This is a great example of a good jukebox musical because the story is actually cohesive. Sometimes jukebox musicals can seem like a plot being thrown together around popular songs, but in this show each song seems grounded in the world and added to the plot instead of being “a break” from the plot. One of my favorite examples of this was “Beautiful.” The song explains the dynamic between the sisters and how Pamela feels superior to Philoclea. It also introduces Mopsa’s (DeanalĂ­s Resto) relationship with Pamela and how she seems to want to be more than friends but her current relationship was less than romantic. Having all of this information come through easily in one song is great storytelling and makes room for the central conflict while still giving enough exposition for that conflict to be fully understood. I feel like a lot of people who write jukebox musicals forget that many audience members don’t want to see a concert but want to see a story that intertwines the realm of musical theater with the realm of their favorite bands. I think that this is an example of someone giving us the best of both worlds: giving us the songs from The Go-Go's we love with a story that is new (despite being based on something very old) and interesting and makes sense together.

I really love this show's humor! It was clever and ridiculous--right up my alley. One moment that really cracked me up was the sheep. They seemed so clueless and adorable and the ensemble (Emily Barnash, Caitlin Dobbins, Britain Gebhardt, Connor Giles, Kaimana Neil, Roy Samra, Tiffany T. Taylor, and Marco Tzunux) really sold it, which made it 10 times better. I loved when one sheep (Gebhardt) was getting stuck in all of these places and running into walls repeatedly while all the rest of the sheep were doing a dance routine, which just added to the underdog humor element. There were a lot of blatant, and therefore hilarious, references and innuendos. One of my favorites was the prelude to the song "Vacation," sung by Mopsa, about her vacation to the isle of Lesbos, and it was funny how no one seemed to catch on that she was a lesbian, despite her choice of vacation destination. One of the funniest scenes for me was when Pamela is composing a poem about her ideal suitor and each rhyme that she can't think of has a rhyme that implies that she is attracted to girls. It was very funny and clever and I laughed a lot at it.

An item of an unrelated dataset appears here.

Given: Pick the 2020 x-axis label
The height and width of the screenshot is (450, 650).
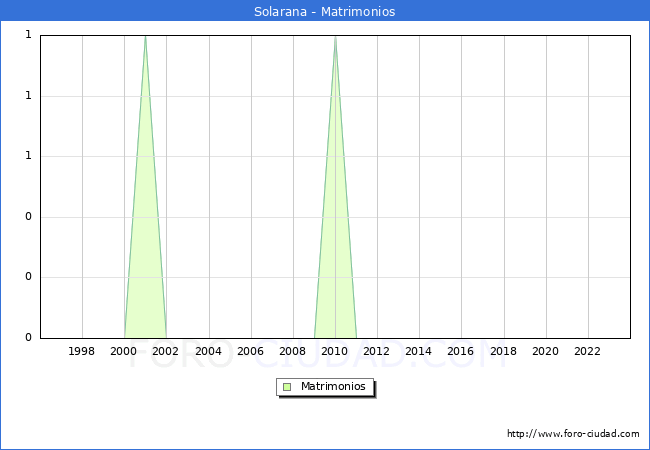Looking at the screenshot, I should point(545,351).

The characters in this show were witty and original takes on characters from The Arcadia. The shepherd Musidorus (Jeremiah Alsop) was my favorite character. He was so intricate and hilarious, and the actor's voice was gorgeous. Everything about this character and this actor was just right in my opinion. He mixed adorable and awkward with being self-confident and committed. Whenever he was interacting with the oracle he was starstruck and didn't know how to behave, but I always trusted that he would be faithful to Philoclea. I liked how the relationship between Philoclea and Musidorus wasn't just a straight love story, but it showed how gender fluidities can play a role in relationships without being the most important part of them. I think gender is overrated anyway. I also really love the character of Pythio. I feel like some plays portray people who don’t conform to a certain gender as these carefree, responsibility-less people, but in this show Pythio is seen as not just "fabulous," fearless, and motivating but as a person with a family and a job and a real life. They are also not just a tragic story of someone who is discriminated against. Sure, they are an oracle, but they have a more complicated backstory than just a token. The role was performed beautifully with great personality and technique. I think this show does a great job of taking characters that have been flattened and re-humanizing them. In this play we see people who are completely comfortable with their sexuality, people who are figuring out their sexuality, and people returning to an old love with a new sexuality and identity. Having such a range of queer characters helps avoid stigmas and stereotypes about the LGBTQ+ community.

People who would like this show are people who like queer representation in the foreground, joyful communal musicals, and fabulous dancing sheep. I think this is a very cohesive, funny, and electric show. I really loved it.